5月26日の明治安田J1リーグ第16節で、FC町田ゼルビアが浦和レッズに競り勝った。この試合で今季2試合目の先発となったのが下田北斗。最後にPKを蹴り込んで白星をもぎ取ったが、そこにはなかなか試合に出られない者の思いがあった。

上写真=下田北斗が90+6分にPKを決めて雄叫び!(写真◎J.LEAGUE)

■2024年5月26日 J1リーグ第16節(@埼玉/観衆39,406人)
浦和 1-2 町田
得点:(浦)伊藤敦樹
  (町)平河 悠、下田北斗

「代表」としての意地

 FC町田ゼルビアが浦和レッズから勝利をもぎ取った一発は、下田北斗の左足から生まれた。ナ・サンホの抜け出しから手に入れた90+6分のPK。自慢の利き足を強烈に振ってゴール右に突き刺した。

 そのPKに至るまでの話。「彼が出るときはPKは彼に任せる」というのが黒田剛監督の方針だというが、当の下田は黒田監督に、足がつっているのだけれど大丈夫か、と聞いたという。

「なぜか蹴らせてもらってるんですけど、もっと蹴りたい人、たぶんフォワードの選手はそう思っているので、そういった選手たちが蹴ってもいいのかなと。 あとは、足がつっていたのでそれでもオレでいいのかなと思って一応聞いたんです。それでもいけるだろ、って感じだったから、任せてもらったからには責任を持って絶対に決めてやろうと」

 黒田監督は「弱気なことを言ってきましたけど」と笑いながら、「水をごくっと一杯飲んで、深呼吸すれば大丈夫」と送り出した。

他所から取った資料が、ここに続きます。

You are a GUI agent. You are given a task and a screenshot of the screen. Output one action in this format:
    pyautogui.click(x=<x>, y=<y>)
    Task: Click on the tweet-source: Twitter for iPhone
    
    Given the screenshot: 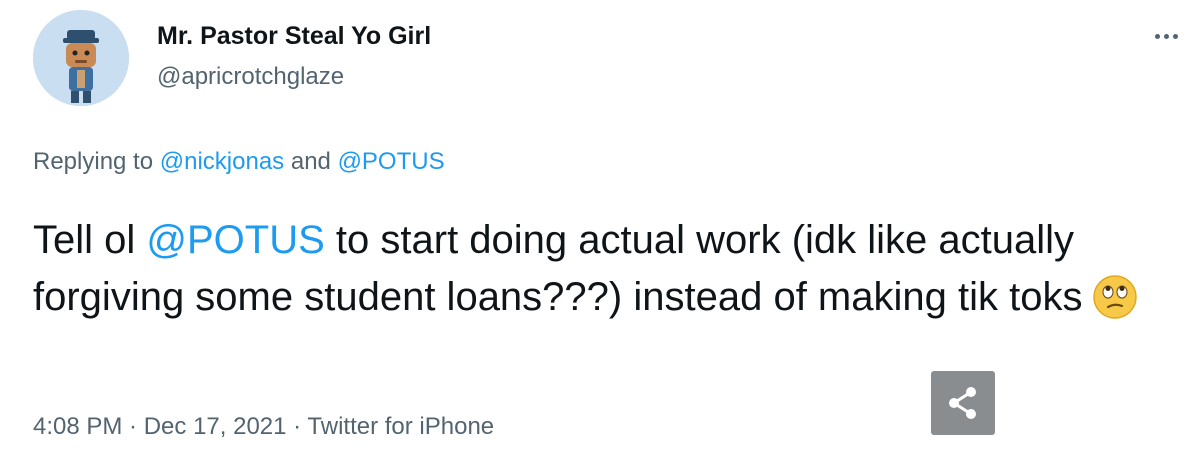 What is the action you would take?
    pyautogui.click(x=401, y=426)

 その通り、下田はけいれんする足に渾身の力を込めて力強く蹴り込んだ。

 今季は仙頭啓矢と柴戸海のボランチコンビが、町田のミッドフィールドを頼もしく支えている。ただこの日は、柴戸が浦和からの期限付き移籍のため契約の問題で出場できず、下田がピッチの中央に陣取った。先発も、フル出場もまだ2試合目だ。

「いままでもフロンターレのときに出られない時期がありましたし、出たときに何ができるかが選手として試されている価値だと思うんです。前に出たときも勝ちましたし、今日も苦しいながらも勝てたので、そういったときに何ができるかは意識してるところです。それは僕だけじゃなくて、出られない選手はまだたくさんいて、そういった選手とみんなで厳しいトレーニングをしています。僕はたまたま出て、その代表というか、そういった人の気持ちも自分なりに考えながらやってます」

 好調を持続するチームにあって、ピッチに立てない選手が何をするか。外からは見えないその日常を、下田が埼玉スタジアムで示してみせた。

「誰が出てもしっかりチームの軸を全員が共有してピッチで表現していくのは、すごく大事なこと。川崎は川崎で攻撃的なサッカーでぶれないところがあり、町田は町田で全員でハードワークして、 みんなで立ち向かっていって、少ないチャンスも仕留めるし、粘り強く戦っていく。方向性は違いますけど、ぶれないところ、勝利を求めていくところは一緒なのかなと思います」

 下田が川崎Fに所属していたのは2018年から3シーズン。そのうち18年と20年は優勝している。いわば黄金期のあのチームと同じ空気を、下田自身が醸し出している、

 その意味で、この背番号18が2024年の町田というチームを象徴する存在なのかもしれない。